We have come full circle. MMT is not saying that deficits are never a problem. It is Krugman who incorrectly attributes this conclusion to the theory.

If and when the economy happens to be at full employment, “money that the government prints won’t just sit there, it will feed inflation, and the government will indeed need to persuade the private sector to make resources available for government use.”

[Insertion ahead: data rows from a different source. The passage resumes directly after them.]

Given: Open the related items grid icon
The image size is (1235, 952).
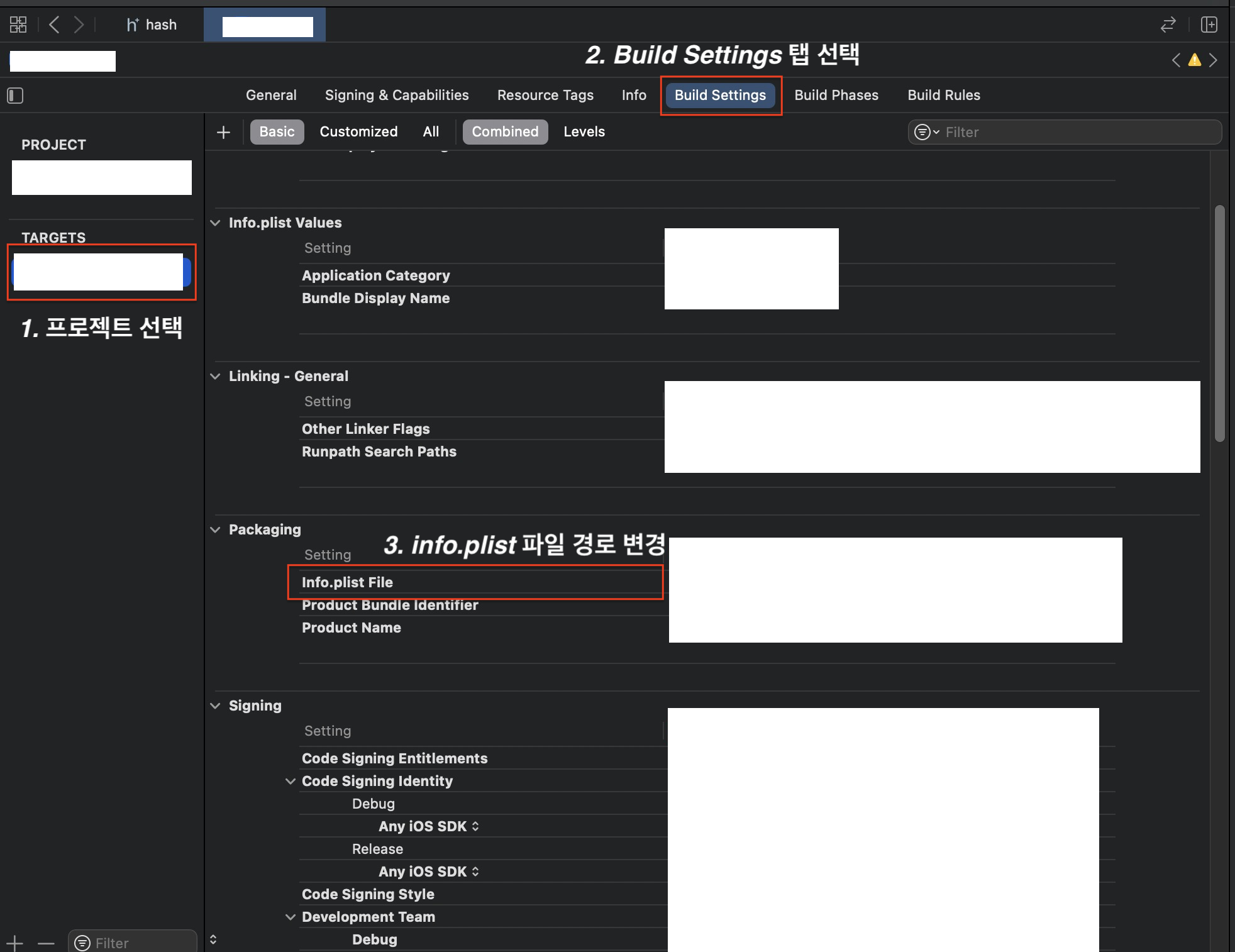Looking at the screenshot, I should click(x=18, y=25).
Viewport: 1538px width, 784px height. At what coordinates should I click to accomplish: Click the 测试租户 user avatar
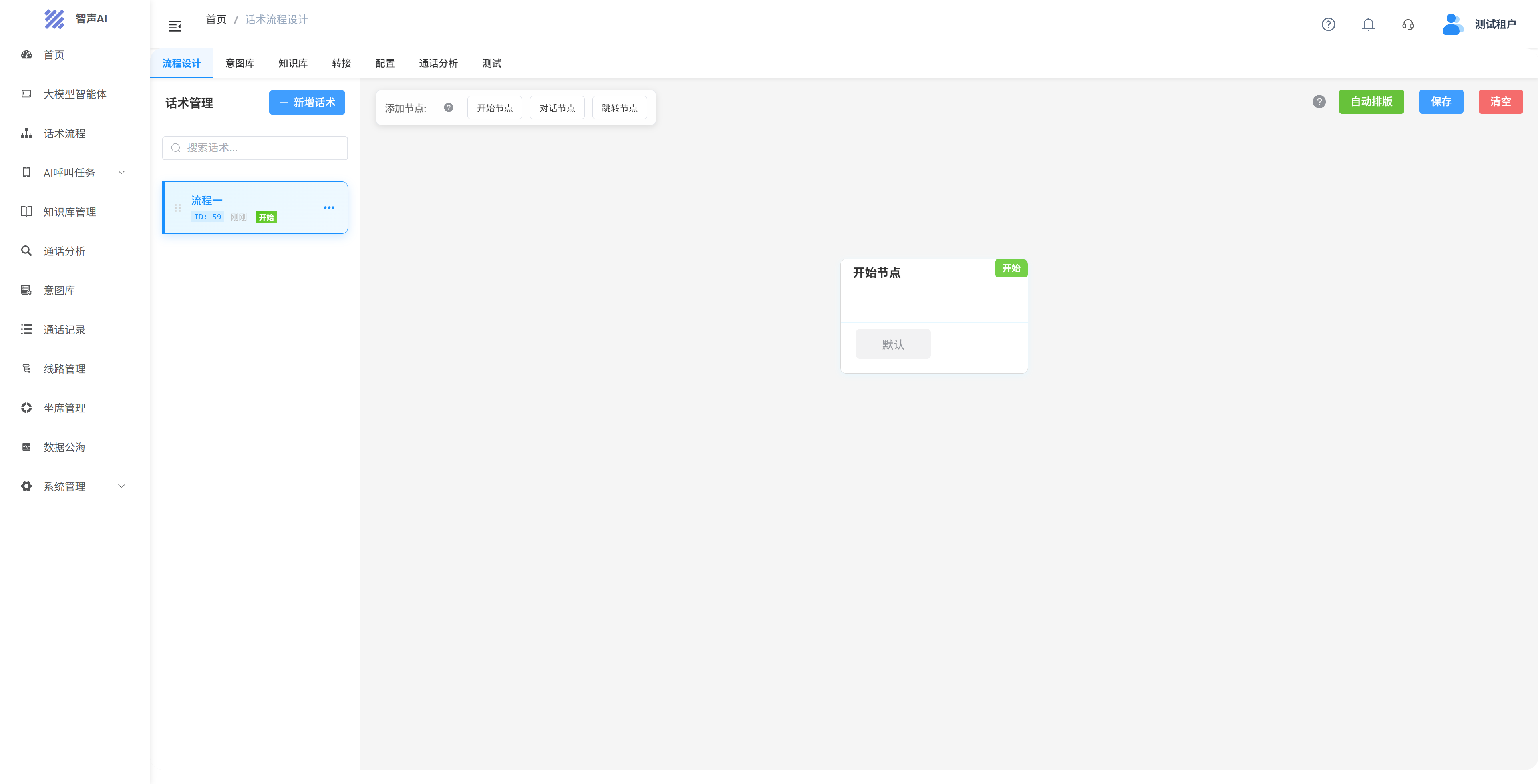[1452, 24]
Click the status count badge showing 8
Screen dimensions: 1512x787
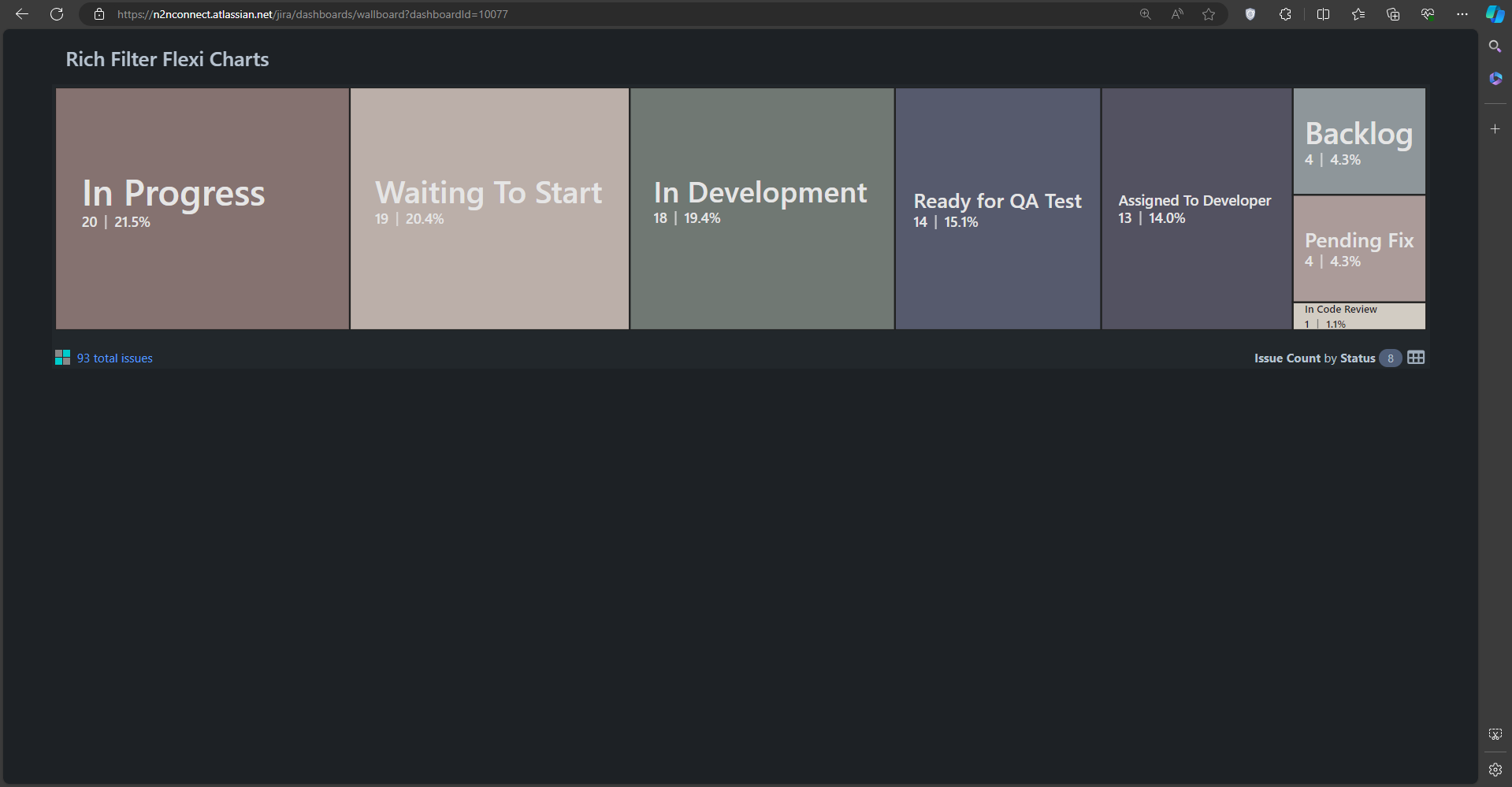coord(1390,358)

True, but this point is not in dispute.

From an MMT perspective, the aim of policy should (and can) be to maintain full employment at all times, for instance, through implementation of a job guarantee program. There is no inherent tendency for the economy to “return” to full employment, even in the long run, as Krugman and other neoclassical macroeconomists typically suppose. There is no foundation for such a belief in view of the Capital Debates and later work uncovering aggregation problems by neoclassical general equilibrium theorists themselves. Nevertheless, if and when full employment is achieved, whether by a confluence of fortuitous circumstances or deliberate and informed government policy, appropriate tax levels become dependent on the socially desired private-public mix of economic activity, which is a political question. A more dominant private sector requires lower taxes and government spending – smaller government – to provide space for the private sector. A more dominant public sector requires the opposite. MMT in itself makes no judgment on which is the preferable course for a society to follow.

Having acknowledged that there are real limits to budget deficits (it was never denied), MMT nevertheless makes clear that budget deficits are the norm, not the exception. This does not mean that budget deficits of any size are okay. They must be consistent with private-sector net-saving intentions. It simply means that ongoing budget deficits of some size will be the appropriate policy under normal circumstances. The reason for this is that the non-government sector typically desires to net save. This means, as a matter of accounting, that the government sector must be in deficit.

For a closed economy, such as the global economy as a whole:

Government Deficit = Non-government Surplus

This is an identity, true by definition. The net saving of the non-government sector matches the government’s deficit expenditure dollar for dollar. The net financial wealth of the non-government sector is nothing other than the accumulated deficits of the government sector.

For an open economy, such as an individual trading nation, the non-government sector can be disaggregated into the domestic private sector and external sector. As a matter of accounting:

Budget Deficit = Private Net Saving – Net Exports

The majority of nations run trade deficits (net exports are negative). For these economies, budget deficits are the normal requirement. Ongoing budget surpluses are only sustainable in a few small trade-surplus nations, and even then only to the extent that net exports more than offset the net-saving intentions of the private sector.

Whenever the non-government sector net saves, it is spending less of the monetary unit than it earns. The result is unsold output and a signal to firms to cut back output unless the government fills the demand gap through deficit expenditure. By doing so, the government is in a position to ensure all output is sold at current prices and the non-government sector satisfies its net saving desires. If, instead, the government allows the demand shortfall to persist by not injecting sufficient expenditure of its own, firms will respond by cutting back production. There will be a contraction in output and income, thwarting non-government net saving intentions. If the non-government sector responds by redoubling its efforts to net save, the result is a further shortfall in demand, further contraction of income (as well as tax revenue), more frustration of non-government saving plans, etc. There is no end to the process until either the non-government sector accepts a smaller net-saving position or the government accepts a bigger deficit.